Couper, trancher, désosser et balancer une lourde carcasse d’une dizaine de kilos sur ses larges épaules. Cédric a répété ces gestes des centaines de fois aujourd’hui. Une journée de travail commencé au milieu de la nuit. À 36 ans, Cédric paraît avoir quelques années de plus, le résultat d’années d’un métier harassant : "À la fin de la journée, on a mal aux mains, on est cassé. Si on continue comme ça, on mourra au boulot. Il vaut mieux qu'ils laissent la retraite comme c'était, et qu'ils n'y touchent pas. À la fin de la journée, je suis cassé, et à la fin de la semaine, je suis fatigué."
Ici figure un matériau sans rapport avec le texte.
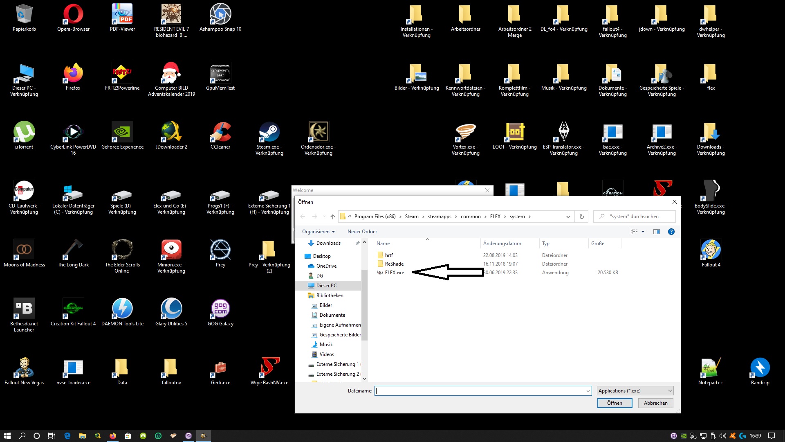Expand the address bar history dropdown
Screen dimensions: 785x442
tap(568, 216)
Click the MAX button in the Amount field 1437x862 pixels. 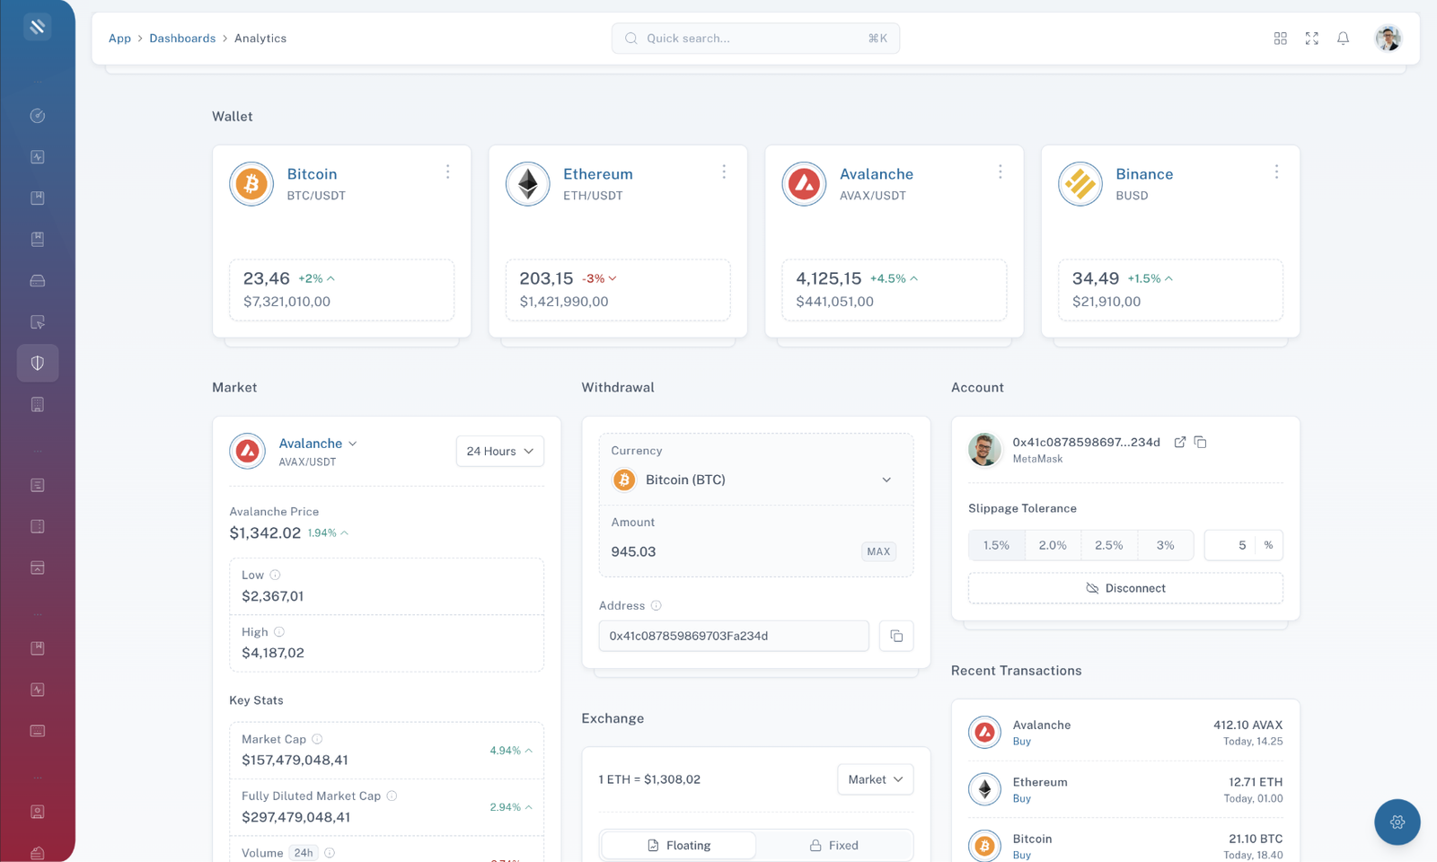[878, 551]
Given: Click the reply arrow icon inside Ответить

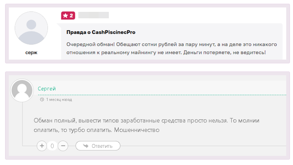Looking at the screenshot, I should [x=85, y=146].
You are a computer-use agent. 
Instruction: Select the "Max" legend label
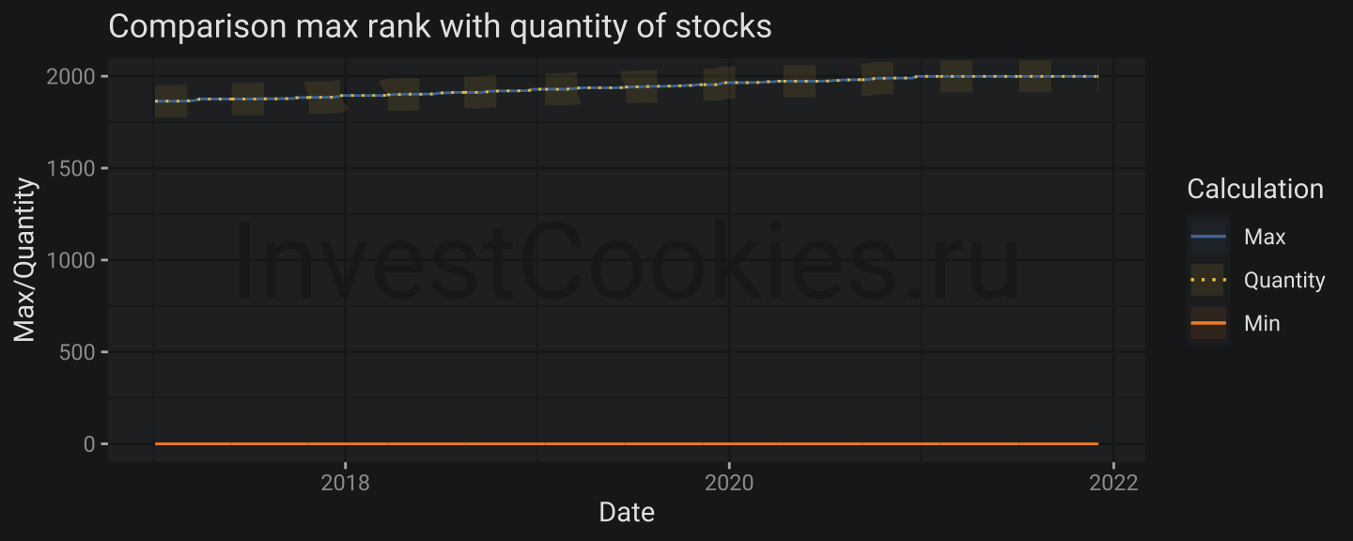point(1264,237)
Chaque jour, environ 5.000 porcs sont tués, un quasiment toutes les 6 secondes. Ils défilent, passent de main en main, pour arriver en bout de chaîne, au secteur emballage, où il y a principalement les salariés femmes de cette entreprise. Un travail pourtant tout aussi difficile : "Je vais avoir 51 ans dans un mois. Souvent, je porte des charges lourdes. Je me donne cinq ans, parce que je commence à sentir mon dos, mes bras, des tendinites, la fatigue, je sens que je ne vais pas tenir jusqu'à 65 ans. Le matin, on a des douleurs partout, on a l'impression que 36 TGV nous sont passés sur le corps, mais on y va quand même."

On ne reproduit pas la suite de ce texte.